===== Task input

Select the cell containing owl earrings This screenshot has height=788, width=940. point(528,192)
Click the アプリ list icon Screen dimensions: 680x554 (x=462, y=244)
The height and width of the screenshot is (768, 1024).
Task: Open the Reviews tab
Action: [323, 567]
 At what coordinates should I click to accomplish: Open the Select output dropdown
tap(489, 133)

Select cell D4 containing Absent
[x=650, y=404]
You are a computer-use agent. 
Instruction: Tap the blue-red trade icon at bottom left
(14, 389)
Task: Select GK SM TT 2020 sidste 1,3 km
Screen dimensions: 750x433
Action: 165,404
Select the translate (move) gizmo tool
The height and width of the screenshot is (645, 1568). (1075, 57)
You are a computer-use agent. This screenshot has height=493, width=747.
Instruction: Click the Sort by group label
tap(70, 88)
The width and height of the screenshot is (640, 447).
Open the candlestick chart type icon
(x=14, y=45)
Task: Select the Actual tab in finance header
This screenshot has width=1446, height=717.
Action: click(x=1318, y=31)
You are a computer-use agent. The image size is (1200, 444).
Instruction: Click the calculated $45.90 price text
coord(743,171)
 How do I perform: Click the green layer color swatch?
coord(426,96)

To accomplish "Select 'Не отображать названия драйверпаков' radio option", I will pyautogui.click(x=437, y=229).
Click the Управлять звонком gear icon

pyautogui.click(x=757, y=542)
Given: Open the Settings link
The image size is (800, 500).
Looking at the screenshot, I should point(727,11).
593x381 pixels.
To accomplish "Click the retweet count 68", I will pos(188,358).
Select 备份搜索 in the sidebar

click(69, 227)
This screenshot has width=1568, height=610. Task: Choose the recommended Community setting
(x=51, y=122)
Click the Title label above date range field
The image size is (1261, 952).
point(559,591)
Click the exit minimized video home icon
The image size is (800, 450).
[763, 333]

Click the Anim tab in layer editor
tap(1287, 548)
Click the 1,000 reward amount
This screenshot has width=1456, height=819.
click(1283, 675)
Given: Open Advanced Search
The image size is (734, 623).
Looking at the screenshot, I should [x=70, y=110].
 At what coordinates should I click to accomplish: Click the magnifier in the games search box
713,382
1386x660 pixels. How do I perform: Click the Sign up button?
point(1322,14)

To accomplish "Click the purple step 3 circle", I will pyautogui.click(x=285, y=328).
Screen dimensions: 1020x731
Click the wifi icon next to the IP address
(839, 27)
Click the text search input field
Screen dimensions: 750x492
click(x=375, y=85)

==========

Problem
Return the lines from the one containing "Click the wifi icon next to the IP address" through the last line of the records. Include both ends and nothing else.

Solution
Click the wifi icon next to the IP address
(839, 27)
Click the text search input field
Screen dimensions: 750x492
click(x=375, y=85)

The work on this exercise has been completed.